The five-part reality series, set to air on YouTube, follows Duffy, his wife Rachel Campos-Duffy, and their nine children across the country, from Civil War battlegrounds and the Mayflower landing site to Yellowstone National Park, Philadelphia’s Rocky Steps and the house from The Real World: Boston. The trailer presents the project as part of the nation’s 250th birthday celebration and describes the journey as a “civic experience” meant to highlight the people and places that shape American identity.
That framing has collided with the politics of timing. Former Transportation Secretary Pete Buttigieg called the project “brutally out of touch” as gas prices climbed to more than $4.50 a gallon during the U.S.-Iran war, arguing that ordinary families cannot afford the kind of road trip the show depicts. Duffy pushed back on social media, saying critics were unpatriotic and insisting that the filming happened in short one- to two-day production windows, including weekends and his children’s spring break.
Duffy also said production costs were paid by Great American Road Trip Inc., not taxpayers, and that neither he nor his family received a salary or royalties. But the project has drawn scrutiny beyond its budget line.
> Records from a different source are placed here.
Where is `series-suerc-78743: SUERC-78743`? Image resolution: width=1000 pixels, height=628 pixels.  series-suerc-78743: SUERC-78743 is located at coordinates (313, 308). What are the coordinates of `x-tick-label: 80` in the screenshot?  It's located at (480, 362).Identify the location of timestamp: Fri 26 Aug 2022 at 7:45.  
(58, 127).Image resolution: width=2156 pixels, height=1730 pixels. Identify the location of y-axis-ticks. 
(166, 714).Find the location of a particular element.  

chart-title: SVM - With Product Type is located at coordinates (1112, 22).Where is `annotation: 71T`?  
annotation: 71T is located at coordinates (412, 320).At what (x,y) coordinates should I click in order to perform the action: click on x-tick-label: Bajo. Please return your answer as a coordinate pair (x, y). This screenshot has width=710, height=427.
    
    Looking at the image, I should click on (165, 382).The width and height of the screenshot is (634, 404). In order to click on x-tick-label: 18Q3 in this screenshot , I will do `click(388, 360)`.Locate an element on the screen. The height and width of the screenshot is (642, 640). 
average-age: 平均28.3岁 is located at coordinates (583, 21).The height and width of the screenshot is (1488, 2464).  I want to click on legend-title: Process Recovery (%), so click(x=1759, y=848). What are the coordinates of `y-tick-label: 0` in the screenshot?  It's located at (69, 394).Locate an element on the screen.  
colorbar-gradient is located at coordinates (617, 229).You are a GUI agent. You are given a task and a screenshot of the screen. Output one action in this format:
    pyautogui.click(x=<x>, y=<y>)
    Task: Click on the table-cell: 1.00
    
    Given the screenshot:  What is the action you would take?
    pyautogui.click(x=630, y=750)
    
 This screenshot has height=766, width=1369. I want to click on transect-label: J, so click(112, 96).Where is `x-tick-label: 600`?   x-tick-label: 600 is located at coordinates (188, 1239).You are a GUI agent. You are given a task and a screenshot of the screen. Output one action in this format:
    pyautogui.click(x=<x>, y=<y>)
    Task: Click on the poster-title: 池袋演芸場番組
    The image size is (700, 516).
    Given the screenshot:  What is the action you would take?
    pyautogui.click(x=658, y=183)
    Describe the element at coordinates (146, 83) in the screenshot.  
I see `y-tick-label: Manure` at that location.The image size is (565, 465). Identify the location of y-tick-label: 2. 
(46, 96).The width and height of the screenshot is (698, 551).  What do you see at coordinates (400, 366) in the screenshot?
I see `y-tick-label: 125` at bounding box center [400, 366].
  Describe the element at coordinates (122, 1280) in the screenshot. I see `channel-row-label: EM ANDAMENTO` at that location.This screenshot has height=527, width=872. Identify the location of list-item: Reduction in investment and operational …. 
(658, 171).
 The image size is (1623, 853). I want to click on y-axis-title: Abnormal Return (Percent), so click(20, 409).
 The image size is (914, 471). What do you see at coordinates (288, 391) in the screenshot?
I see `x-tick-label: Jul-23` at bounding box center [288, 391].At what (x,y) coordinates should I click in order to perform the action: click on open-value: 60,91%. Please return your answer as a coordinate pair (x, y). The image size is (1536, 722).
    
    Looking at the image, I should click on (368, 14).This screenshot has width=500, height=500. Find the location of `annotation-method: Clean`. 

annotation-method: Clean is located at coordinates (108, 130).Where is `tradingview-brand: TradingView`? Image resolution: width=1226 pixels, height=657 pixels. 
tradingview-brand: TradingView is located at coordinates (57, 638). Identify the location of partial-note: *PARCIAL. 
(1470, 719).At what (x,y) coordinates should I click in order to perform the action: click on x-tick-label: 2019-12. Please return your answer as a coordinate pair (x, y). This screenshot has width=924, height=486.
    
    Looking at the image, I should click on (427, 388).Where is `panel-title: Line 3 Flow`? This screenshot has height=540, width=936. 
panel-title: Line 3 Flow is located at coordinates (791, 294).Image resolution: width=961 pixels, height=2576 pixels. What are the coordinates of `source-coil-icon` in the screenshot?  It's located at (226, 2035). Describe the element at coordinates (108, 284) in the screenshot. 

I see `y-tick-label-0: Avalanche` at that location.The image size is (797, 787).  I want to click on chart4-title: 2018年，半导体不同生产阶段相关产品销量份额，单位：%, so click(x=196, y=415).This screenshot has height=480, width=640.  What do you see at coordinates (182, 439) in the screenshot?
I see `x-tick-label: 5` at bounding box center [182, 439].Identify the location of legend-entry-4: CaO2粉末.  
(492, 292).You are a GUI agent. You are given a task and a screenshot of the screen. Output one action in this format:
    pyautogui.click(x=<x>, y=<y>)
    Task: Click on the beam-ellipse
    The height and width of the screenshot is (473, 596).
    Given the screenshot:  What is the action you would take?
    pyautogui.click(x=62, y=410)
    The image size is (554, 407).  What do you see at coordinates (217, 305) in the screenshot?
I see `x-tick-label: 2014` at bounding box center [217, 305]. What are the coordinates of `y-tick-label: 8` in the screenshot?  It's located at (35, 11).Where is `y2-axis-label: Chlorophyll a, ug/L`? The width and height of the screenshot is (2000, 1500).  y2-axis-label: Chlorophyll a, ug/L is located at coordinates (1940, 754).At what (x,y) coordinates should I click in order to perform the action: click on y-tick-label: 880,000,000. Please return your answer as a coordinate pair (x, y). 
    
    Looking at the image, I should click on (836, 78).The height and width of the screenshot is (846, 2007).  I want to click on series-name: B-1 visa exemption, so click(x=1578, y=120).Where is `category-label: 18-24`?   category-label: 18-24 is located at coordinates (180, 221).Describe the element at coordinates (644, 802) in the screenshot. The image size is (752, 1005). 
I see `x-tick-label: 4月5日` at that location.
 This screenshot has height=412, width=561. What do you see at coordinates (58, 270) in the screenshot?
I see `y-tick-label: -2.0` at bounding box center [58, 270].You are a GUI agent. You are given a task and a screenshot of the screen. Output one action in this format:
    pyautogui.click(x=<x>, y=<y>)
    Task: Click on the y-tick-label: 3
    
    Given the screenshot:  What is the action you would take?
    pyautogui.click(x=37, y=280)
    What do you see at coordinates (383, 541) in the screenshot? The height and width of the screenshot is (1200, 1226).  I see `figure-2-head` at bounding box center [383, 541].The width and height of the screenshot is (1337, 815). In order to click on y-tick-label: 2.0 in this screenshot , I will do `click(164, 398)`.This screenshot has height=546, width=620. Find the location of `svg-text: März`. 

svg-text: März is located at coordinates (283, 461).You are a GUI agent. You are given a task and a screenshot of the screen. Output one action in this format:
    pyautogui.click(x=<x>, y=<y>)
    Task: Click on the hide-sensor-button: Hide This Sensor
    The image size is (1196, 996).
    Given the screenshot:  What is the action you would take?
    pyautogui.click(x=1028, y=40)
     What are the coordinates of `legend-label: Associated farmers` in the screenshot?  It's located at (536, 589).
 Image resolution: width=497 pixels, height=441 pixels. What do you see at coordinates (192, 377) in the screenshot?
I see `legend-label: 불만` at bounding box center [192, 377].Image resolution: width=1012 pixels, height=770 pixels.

The broader Great American Road Trip effort has sponsors that include Boeing, Shell, Toyota, United Airlines and Royal Caribbean, companies that intersect with or are regulated by the U.S. Department of Transportation. Citizens for Responsibility and Ethics in Washington asked the department’s inspector general to examine whether the venture crossed federal gift, travel or ethics rules.
The episode highlights a larger tension in government: public office is increasingly used as a platform, and the line between official duty and personal branding is growing thinner. Duffy’s trailer and promotional material tie the series to America 250, while the department has also attached the theme to a separate expo and related travel campaigns. That gives the secretary’s personal image a direct overlap with the agency’s public messaging.
For Duffy, the project also marks a return to his entertainment roots. Before entering politics, he appeared on MTV’s The Real World: Boston in 1997 and later on Road Rules: All Stars, where he met Campos-Duffy. Now he is using that same reality-TV familiarity to sell a national road trip from within one of the federal government’s most consequential transportation posts.